Expression Language

LangStream uses an expression language to reference fields of a LangStream record. See Structure of a record for more on the parts of a record.

The expression language is required to evaluate the conditional step when or the compute step expression. The syntax is EL, which uses dot notation to access field properties or map keys.

For example, when the query-vector-db agent queries a Pinecone vector database, the agent uses the expression language to reference the values in "embeddings" and "query-result" with "value.embeddings" and "value.query-result".

- name: "Execute Query"
  type: "query-vector-db"
  configuration:
    datasource: "PineconeDatasource"
    query: |
      {
            "vector": ?,
            "topK": 5,
            "filter":
              {"$or": [{"genre": "comedy"}, {"year":2019}]}
       }
    fields:
      - "value.embeddings"
    output-field: "value.query-result"

Operators

The Expression Language supports the following operators:

  • Arithmetic: +, - (binary), *, / and div, % and mod, - (unary)

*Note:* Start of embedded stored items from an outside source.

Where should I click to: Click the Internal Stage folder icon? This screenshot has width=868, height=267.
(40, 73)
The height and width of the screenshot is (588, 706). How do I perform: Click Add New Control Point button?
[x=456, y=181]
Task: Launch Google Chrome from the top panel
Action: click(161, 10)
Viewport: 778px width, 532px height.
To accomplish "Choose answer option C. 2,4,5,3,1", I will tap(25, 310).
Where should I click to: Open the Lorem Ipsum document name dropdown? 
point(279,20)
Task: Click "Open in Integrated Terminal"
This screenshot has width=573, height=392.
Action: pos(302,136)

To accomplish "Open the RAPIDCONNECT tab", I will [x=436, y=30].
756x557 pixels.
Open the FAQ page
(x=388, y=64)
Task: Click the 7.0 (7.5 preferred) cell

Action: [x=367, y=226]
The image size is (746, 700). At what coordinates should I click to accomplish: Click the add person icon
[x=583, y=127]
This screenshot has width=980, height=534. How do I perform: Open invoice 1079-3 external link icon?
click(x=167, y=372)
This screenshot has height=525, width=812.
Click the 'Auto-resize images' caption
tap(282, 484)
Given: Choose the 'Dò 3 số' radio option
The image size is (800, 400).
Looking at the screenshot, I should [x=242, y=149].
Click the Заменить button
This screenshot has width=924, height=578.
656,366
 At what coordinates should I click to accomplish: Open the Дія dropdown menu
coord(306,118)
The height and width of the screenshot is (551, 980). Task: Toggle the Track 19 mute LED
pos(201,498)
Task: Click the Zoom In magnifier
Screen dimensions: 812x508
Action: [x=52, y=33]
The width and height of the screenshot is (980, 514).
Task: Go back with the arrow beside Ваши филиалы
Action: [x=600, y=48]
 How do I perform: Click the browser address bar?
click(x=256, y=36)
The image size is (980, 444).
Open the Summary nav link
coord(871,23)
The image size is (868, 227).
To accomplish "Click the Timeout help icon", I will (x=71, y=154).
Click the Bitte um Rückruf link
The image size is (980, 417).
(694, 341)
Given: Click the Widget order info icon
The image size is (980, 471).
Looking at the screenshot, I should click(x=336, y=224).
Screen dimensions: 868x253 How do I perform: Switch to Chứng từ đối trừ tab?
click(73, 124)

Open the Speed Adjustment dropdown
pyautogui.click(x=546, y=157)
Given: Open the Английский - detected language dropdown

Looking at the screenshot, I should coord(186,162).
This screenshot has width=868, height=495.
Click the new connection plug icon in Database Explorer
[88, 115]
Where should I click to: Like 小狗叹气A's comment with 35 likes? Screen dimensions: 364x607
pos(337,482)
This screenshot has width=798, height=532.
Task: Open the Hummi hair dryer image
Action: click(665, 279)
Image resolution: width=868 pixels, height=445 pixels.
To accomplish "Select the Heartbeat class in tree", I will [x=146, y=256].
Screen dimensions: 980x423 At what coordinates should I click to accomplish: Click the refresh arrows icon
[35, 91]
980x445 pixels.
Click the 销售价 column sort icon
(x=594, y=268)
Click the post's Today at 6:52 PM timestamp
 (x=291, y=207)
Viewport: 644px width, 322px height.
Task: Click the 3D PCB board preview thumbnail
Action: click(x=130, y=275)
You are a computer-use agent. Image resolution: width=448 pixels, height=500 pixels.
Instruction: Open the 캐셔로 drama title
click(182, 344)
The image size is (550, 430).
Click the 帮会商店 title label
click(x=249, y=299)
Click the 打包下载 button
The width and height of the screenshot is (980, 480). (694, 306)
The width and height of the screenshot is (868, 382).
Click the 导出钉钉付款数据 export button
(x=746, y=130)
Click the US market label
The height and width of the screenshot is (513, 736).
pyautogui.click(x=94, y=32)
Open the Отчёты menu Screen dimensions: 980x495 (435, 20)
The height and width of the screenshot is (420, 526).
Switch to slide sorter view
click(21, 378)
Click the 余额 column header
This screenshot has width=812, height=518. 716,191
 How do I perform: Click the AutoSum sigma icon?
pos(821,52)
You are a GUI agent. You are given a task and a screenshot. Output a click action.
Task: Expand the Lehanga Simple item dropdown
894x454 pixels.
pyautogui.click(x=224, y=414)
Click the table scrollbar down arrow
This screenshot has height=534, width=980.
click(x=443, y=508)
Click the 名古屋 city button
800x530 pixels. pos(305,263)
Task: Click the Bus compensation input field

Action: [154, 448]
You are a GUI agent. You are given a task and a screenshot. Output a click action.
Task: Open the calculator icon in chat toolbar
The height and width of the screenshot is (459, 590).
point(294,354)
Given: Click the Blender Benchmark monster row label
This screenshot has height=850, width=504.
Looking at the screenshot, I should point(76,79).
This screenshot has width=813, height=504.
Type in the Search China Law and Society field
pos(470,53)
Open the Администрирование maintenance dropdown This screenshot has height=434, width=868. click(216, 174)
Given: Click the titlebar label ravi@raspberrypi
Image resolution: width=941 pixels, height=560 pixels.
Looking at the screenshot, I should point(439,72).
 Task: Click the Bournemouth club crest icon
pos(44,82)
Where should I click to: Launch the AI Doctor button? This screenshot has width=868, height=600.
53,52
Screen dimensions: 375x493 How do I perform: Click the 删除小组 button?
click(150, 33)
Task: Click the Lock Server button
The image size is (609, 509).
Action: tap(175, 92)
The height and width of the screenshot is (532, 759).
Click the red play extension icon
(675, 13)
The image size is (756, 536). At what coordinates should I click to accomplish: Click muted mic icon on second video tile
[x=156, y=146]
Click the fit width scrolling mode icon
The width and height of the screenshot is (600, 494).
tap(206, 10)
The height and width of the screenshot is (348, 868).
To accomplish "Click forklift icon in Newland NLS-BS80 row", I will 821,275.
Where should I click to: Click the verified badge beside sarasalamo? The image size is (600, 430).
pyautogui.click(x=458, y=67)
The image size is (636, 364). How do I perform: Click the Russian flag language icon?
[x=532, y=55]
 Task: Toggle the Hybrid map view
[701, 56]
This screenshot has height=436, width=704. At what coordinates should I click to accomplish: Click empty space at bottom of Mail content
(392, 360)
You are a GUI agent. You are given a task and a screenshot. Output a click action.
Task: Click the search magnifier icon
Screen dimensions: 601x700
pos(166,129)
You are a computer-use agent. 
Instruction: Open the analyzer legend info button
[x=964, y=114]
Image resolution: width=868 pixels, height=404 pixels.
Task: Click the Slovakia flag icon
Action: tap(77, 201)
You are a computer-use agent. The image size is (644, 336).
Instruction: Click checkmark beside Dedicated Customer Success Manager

  • Logical: and, &&, or, ||, not, !

  • Relational: ==, eq, !=, ne, <, lt, >, gt, <=, ge, >=, le.

Functions

Utility methods available under the fn namespace. For example, to get the current timestamp, use fn:now(). The Expression Language supports the following functions:

Name (field)

Description

concat(input1, input2)

Returns a string concatenation of input1 and input2. If either input is null, it is treated as an empty

concat3(input1, input2, input3)

Returns a string concatenation of input1, input2 and input3. If either input is null, it is treated as an empty

contains(input, value)

Returns true if value exists in input. It attempts string conversion on both input and value if either is not a string. If input or value is null, ir returns false. Do not use this function on lists

coalesce(value, valueIfNull)

Returns value if it is not null, otherwise returns valueIfNull.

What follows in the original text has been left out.